- Born: April 12, 1930 North Branford, Connecticut, US
- Died: April 28, 2023 (aged 93) South Kingstown, Rhode Island, US
- Known for: Pioneering the Speech Communications program at the University of Rhode Island and activist for racial justice and women's rights
- Spouse(s): Arthur David Jeffrey (m. 1962) Ellis Hoopes Maris, Jr. (m. 1992)

Academic background
- Alma mater: Emerson College (B.A. 1954, English) Pennsylvania State University (M.A. 1954; Ph.D. 1961 English)
- Thesis: Words and Deeds: An Analysis of Jawaharlal Nehru's Non-alignment Policy in the Cold War

Academic work
- Institutions: University of Rhode Island (1958-2003)

= Agnes G. Doody =

Agnes Grace Doody, Ph.D. (April 12, 1930 – April 28, 2023) was an academic primarily in the field of speech communication and faculty member for 45 years at the University of Rhode Island. She was engaged in philanthropy and civic engagement locally and around the State of Rhode Island.

==Early life and education==
Agnes G. Doody was born 12 April 1930 in North Branford, Connecticut, to Daniel Michael Doody (1895-1980), a dairy farmer, and Carrie May (Goodrich) Doody (1896-1985), a teacher in the North Haven, Connecticut, school district. The Doody Dairy Farm was on 40 acre of land at 465 Foxon Rd. in North Branford. In her early teen years Doody acted as an airplane spotter during World War II, and in 1946 she was the first female to win highest honors at the Connecticut State Fair for showing of the beef cattle that she had raised, and she was known for her proficiency in rifle marksmanship. Doody attended Hillhouse High School in New Haven, Connecticut. For college, she attended Central Connecticut State College and Emerson College for undergraduate studies, graduating from Emerson in 1954 with a B.A. degree and earned her M.A. at Penn State University in 1954 studying the speeches of Margaret Chase Smith. She also earned her Ph.D. degree at Penn State University in 1961.

==Academic career==
Agnes Doody began her teaching career at Penn State University as a graduate student. In 1958, she joined the faculty of the University of Rhode Island as Director of Forensics (Public Speaking) in the Department of Speech and Theater, at a time when there were only 61 women faculty members out of a total 400. She was a fierce advocate for women's rights, particularly when she got into conflict with then university president Fran Horn who denied her a raise in pay for the reason that she was a married woman. Doody threatened to take out a full-page advertisement in the local newspaper explaining the gender inequities and denouncing Horn. She was then granted her raise. However, like Horn, she was a fierce defender of student free speech rights when it came to civil rights for ethnic minorities and protests stemming from the Vietnam War. In 1967, she founded and chaired the Department of Speech at URI. From 1968 to 1969, was Chairperson of the Faculty Senate during a time of controversial presidential transition at the university, and in subsequent years, she served several terms as a senator representing the College of Arts and Sciences.

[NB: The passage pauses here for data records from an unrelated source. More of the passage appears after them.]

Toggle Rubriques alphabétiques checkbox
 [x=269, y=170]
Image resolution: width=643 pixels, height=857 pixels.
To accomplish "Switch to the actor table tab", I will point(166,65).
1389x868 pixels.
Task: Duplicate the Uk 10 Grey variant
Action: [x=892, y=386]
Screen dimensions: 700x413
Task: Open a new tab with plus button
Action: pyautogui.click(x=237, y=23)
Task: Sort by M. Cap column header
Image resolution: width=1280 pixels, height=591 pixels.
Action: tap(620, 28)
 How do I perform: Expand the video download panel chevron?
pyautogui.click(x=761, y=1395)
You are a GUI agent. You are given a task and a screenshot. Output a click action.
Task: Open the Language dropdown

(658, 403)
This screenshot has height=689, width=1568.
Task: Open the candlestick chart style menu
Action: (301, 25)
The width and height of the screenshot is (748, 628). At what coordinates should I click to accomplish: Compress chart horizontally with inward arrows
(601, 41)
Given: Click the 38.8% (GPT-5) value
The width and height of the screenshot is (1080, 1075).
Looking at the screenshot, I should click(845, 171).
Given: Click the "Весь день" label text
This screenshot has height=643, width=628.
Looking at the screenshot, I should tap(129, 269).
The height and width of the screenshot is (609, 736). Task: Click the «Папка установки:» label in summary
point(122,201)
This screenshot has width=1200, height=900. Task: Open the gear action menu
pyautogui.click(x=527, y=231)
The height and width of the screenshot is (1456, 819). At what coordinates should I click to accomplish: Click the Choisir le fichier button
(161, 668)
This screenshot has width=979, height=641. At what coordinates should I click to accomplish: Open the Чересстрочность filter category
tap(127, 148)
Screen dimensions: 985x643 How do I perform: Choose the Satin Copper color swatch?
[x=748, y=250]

Doody put a high value on excellence in teaching, chairing a Commission on Undergraduate Education that led to curriculum reforms, and she received commendation for teaching excellence from both URI and the Communication Association of America. She served in leadership roles in several professional societies, including the presidency of the New England Speech Association and the Eastern Communication Association, the Executive Committee of the Speech Association of Eastern States and as a Delegate Member of the Speech Association of America. She coached debate teams and pioneered business communications and conflict resolution courses. She cooperated with faculty the URI College of Business by developing and teaching a popular course in business etiquette, and developing and teaching an Executive MBA (EMBA) program for practicing business people.

In 1988, Doody was also admitted as the first woman member of the Rotary Club of Wakefield and she went on to be an active leader in the local organization, paving the way for other local women professionals. From 1989 until her death, she operated a speech communication consulting company, Arthur Associates, based at her home at 1 Post Road (now 234 Post Rd.), Wakefield, Rhode Island. In recognition of her numerous civic contributions, she was awarded awards from Rhode island civic organizations, including the New England Banking Board of Directors Association, the Big Sisters of Rhode Island, and the Women's Center of Rhode Island. She was awarded an honorary doctorate in Humane Letters at the 122nd URI Commencement in May, 2008.

==Personal life==
She was married twice, first on 22 Dec 1962 to Naval Lieutenant Commander Arthur David Jeffrey, Ph.D. (1917-1985) and then to Ellis Hoopes Maris Jr. (1932-2005) in 1992.

==Retirement and legacy==
Doody retired from the university in 2003, but remained active with university and community activities well into her retirement. She was particularly active as President of Rhode Island Mediation Services. In 2010, the University of Rhode Island honored her by naming the main lecture hall in Swan Hall on the URI campus as Agnes G. Doody Auditorium. She died on 28 April 2023 at age 93.